Total flavonoids of Rhizoma Drynariae (TFRD) is an effective ingredient extracted from the dried root of traditional Chinese medicine Rhizoma Drynariae. Nowadays, TFRD has been developed into a postmarketing Chinese medicine called Qianggu capsule (drug approval number: Z20030007, Qi-Huang Pharmaceutical Co. Ltd., Beijing, China) (Sun et al., 2016). TFRD has been wildely used in many Asian countries including China, Korea, and Japan for the treatment of diverse orthopedic diseases such as fracture, osteoporosis, bone defects, arthritis, etc., and has pharmacological activities to promote osteogenesis, anti-inflammation and anti-oxidative damage (Kuo et al., 2014; Song et al., 2016; Yang et al., 2017; Chen et al., 2018b; Jiang et al., 2018). Animal experiments showed that TFRD could increase the number of bone trabeculae and bone mineral density (BMD), improve the morphology of bone tissue, promote new bone formation and increase biomechanical strength in bone defect or osteoporotic rats, and no systemic side effects such as infection were found (Wong et al., 2007; Guo et al., 2019). In addition, in vitro experiments showed that TFRD could accelerate the differentiation and mineralization of osteoblasts (Chen et al., 2011) and inhibit the bone resorption of osteoclasts (Jeong et al., 2003). However, its specific mechanism is not clear in terms of microstructure and cellular and molecular biology.

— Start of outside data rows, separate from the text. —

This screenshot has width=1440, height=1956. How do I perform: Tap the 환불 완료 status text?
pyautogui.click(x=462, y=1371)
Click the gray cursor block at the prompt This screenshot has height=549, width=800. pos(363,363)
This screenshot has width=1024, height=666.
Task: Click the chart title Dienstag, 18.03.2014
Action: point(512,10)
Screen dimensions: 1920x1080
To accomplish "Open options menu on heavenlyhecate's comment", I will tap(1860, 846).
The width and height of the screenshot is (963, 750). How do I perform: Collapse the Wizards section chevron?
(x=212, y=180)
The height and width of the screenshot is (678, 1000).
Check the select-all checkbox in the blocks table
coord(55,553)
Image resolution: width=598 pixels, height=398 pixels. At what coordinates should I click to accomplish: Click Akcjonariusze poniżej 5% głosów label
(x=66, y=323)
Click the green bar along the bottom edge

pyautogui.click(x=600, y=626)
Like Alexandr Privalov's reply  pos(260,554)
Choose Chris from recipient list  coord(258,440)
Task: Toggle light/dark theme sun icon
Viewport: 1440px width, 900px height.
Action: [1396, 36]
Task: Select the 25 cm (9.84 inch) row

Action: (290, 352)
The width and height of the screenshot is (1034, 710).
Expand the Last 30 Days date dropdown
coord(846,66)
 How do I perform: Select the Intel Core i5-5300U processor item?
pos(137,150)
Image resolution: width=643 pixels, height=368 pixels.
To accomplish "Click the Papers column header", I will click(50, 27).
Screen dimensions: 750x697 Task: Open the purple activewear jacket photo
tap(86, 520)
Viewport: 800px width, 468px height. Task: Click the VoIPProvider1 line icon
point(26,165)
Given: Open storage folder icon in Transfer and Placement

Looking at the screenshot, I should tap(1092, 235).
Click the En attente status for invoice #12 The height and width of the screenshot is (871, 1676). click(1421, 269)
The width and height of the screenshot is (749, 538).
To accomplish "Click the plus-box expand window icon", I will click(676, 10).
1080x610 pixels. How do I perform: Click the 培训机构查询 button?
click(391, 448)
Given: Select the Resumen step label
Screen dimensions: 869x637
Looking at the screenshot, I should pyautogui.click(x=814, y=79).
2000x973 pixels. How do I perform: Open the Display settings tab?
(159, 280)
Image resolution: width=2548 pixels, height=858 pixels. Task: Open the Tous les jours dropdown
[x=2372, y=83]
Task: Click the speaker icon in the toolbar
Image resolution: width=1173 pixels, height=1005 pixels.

Idea of this trial was to explore effects of TFRD on mineralization of bone graft and osteoblasts’ differentiation in Masquelet induced membrane from the point of view of Wnt/β-catenin signaling pathway. Moreover, it is also hoped to provide experimental basis for TFRD on promoting bone formation and mineralization of induced membrane technique, shortening the treatment cycle of bone healing and improving the quality of osteogenesis.

Materials and Methods

Main Materials and Reagents

Total flavonoids of Rhizoma drynariae (TFRD) were purchased from Beijing Qihuang Pharmaceutical Manufacturing Co., Ltd. (National Medicine Permit No. Z20030007, number of production: 04080081, the content of TFRD ≥80%); 4% paraformaldehyde fix solution (Guangzhou Dianzhong Trading Co., Ltd., China, batch number: IS013); Penicillin Sodium for injection (Shandong Lukang Co., Ltd., China, 1.6 million units per bottle, national pharmaceutical standard H37020080); Polymethyl methacrylate (PMMA, Heraeus Company of Germany, batch number: 90914791); Recombinant Human Dickkopf-Related Protein 1/Dkk1(Absin Bioscience Inc., Shanghai, China abs0435); Phosphate-buffered saline (PBS), dulbecco's modified eagle medium (DMEM)/high glucose, trypsin, fetal bovine serum (FBS), Penicillin-Streptomycin, Cell Counting Kit-8 (CCK-8), lipopoly saccharide (LPS), dimethyl lsulfoxide (DMSO) and concanavalin A (ConA) were acquired from Beijing Suo Laibao Technology Co., Ltd. (Beijing, China); Alizarin Red S Staining Quantification Assay, Alkaline phosphatase staining solution, and Alkaline phosphatase Assay Kit were acquired from Guangzhou Haoma Biotechnology Co., Ltd. (Gunagzhou, China).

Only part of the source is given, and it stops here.